Abstract

Background: To investigate the prevalence, treatment and control of hypertension in inpatients with CKD from a nationwide, multicenter study in China. Design and Methods: The present study is a cross-sectional survey among a nationwide investigation based on 61 big hospitals of 31 province, municipalities and autonomous regions in China. All demographic, socioeconomic, clinical data and antihypertensive medications were collected by trained physicians using a standardized protocol. Hypertension was defined as systolic blood pressure ≥140mmHg and/or diastolic blood pressure 90mmHg, and/or reported hypertension and/or antihypertensive medication use. <130/80mmHg was taken as the threshold blood pressure of hypertensive control. Multivariable logistic regression was used to explore the factors associated inadequate control of hypertension in inpatients with CKD. Results: 10582 eligible participants were analyzed. The prevalence of hypertension was 71.4%, and 87.8% were aware of hypertension diagnosis and 83.7% had been treated with antihypertensive drugs before their hospital admission. 13.9% had controlled blood pressure on the day of admission, and 26.0% had controlled blood pressure on the day before leaving hospital.
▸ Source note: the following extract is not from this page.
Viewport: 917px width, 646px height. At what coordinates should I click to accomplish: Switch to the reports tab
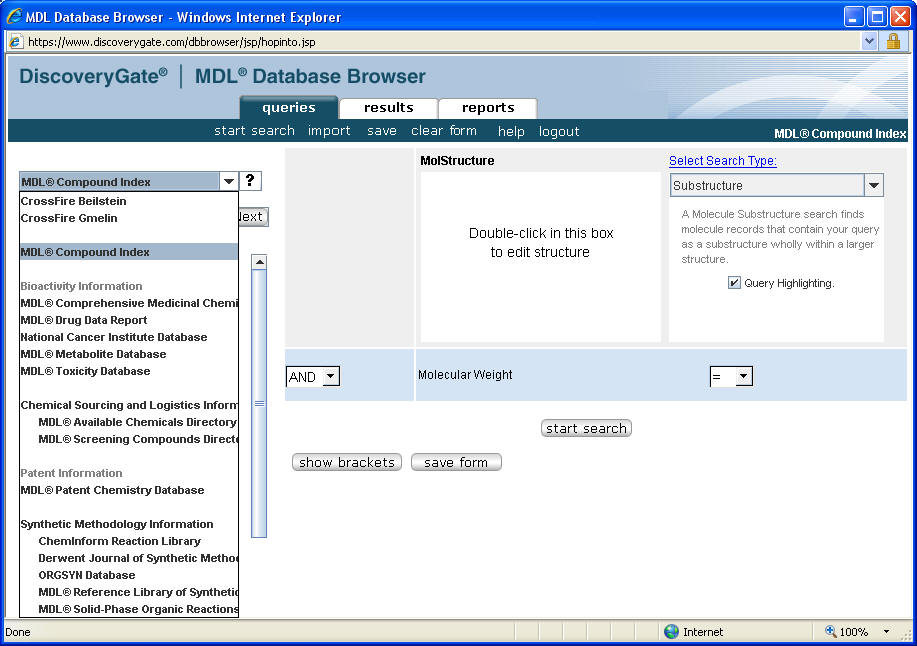488,108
In hospital, 34.9%, 33.5%, 21.0% and 10.6% used 1, 2, 3 and ≥4 antihypertensive drugs. After multivariable adjusted, CKD4 stage, CKD5 stage, obesity, diabetes, high-salt diet history of smoking, existing hypertension >5 years, and proteinuriawere independently associated with inadequate blood pressure control. Conclusions: The prevalence of hypertension was high, but the control of hypertension was poor in Chinese CKD inpatients. Inadequate combined antihypertensive medication and life-style modification might be the major reasons for suboptimal blood pressure control.